I'm sure you've all been following the story of convicted murderers Richard Matt and David Sweat, who escaped from the Clinton Correctional facility in upstate New York with the help of two prison employees, Officer Gene Palmer (a prison guard) and Joyce Mitchell (who supervised inmates working in the prison's tailor shop). I know I have. (Just as I was finishing this up, Mr. Matt was killed, and Mr. Sweat was wounded and back in custody.) Now, I wasn't surprised at all that the prisoners tried to escape, and not that surprised that they succeeded - it happens. After all, they have all the time in their sentence to sit and think up more or less inventive ways of getting out. And every once in a while, they come up with a doozy. One that actually works. I'm just glad that this time no one was killed in the escape.
But what did surprise me, what always surprises me, is that some employees helped them. To put it in the simplest English, "WHAT THE HELL WERE THEY THINKING?"
Danged if I know.
|Gene Palmer, in custody, looking shell-shocked|
I do know that many inmates are really good at manipulating people. If it wasn't their way of making a living out on outside, it sure is now. Here's a great article which outlines a basic prison con:
First, they groom a person. This usually takes the form of either flattery or comfort. Inmates pay very close attention to staff and volunteers, what they say, how they look, how they act. (And, no, they literally don't have anything better to do.) And so they might pay that staff member a compliment, or talk about what a difference the volunteer has made, or how good they are at something. Given enough time (and believe me, the prisoners have plenty of time), warm fuzzies abound...
Secondly, they talk, talk, talk, and get the staff/volunteer to talk, talk, talk. Friendship blossoms. Confidences are made. Perhaps about something that is slightly... illicit. That's called instant blackmail. And suddenly the staff member agrees to look the other way when the rules are bent a little. And then that little indiscretion is used to hook the person into overlooking rules being really bent, broken, and thrown out in the trash. And then the prisoners own the staff/volunteer, and anything is possible. As we've seen.

_Data extracts_
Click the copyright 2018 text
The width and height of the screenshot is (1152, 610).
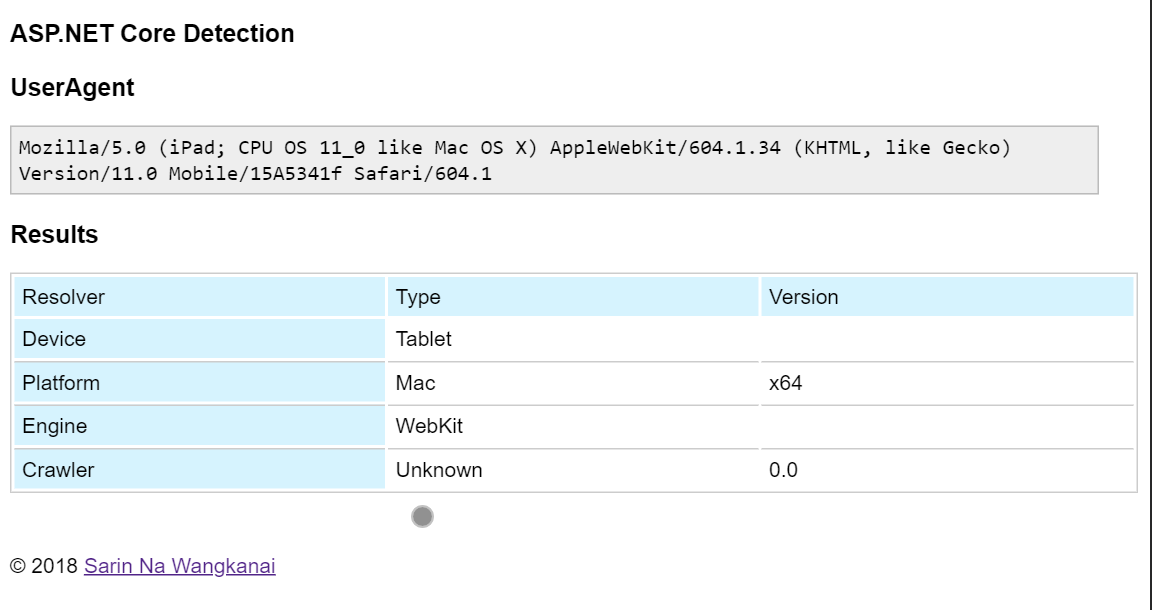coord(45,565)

...

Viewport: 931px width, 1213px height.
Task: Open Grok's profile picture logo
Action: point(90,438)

...

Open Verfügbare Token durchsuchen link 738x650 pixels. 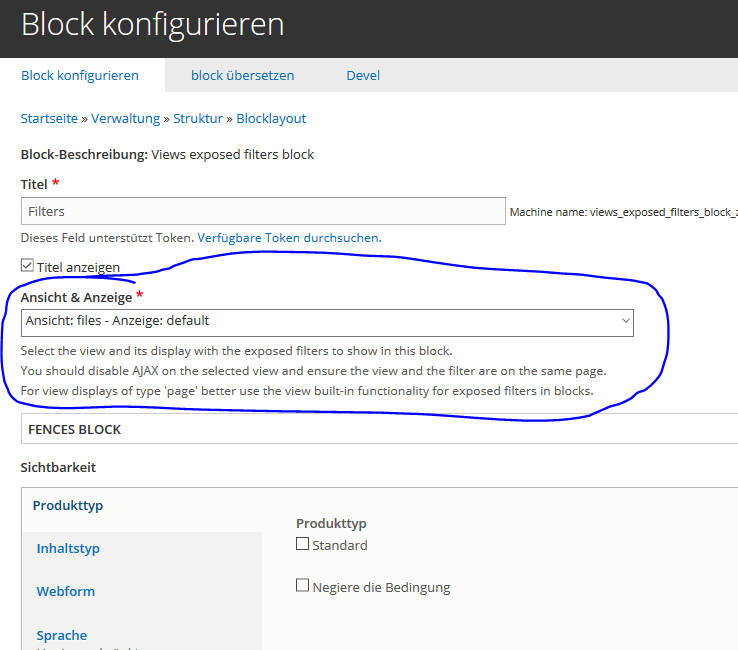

_Task to carry out_
In the piece on the prison escape, translate this sentence into Spanish: "I do know that many inmates are really good at manipulating people."

_Exercise answer_
Lo que sí sé es que muchos reclusos son muy buenos para manipular a la gente.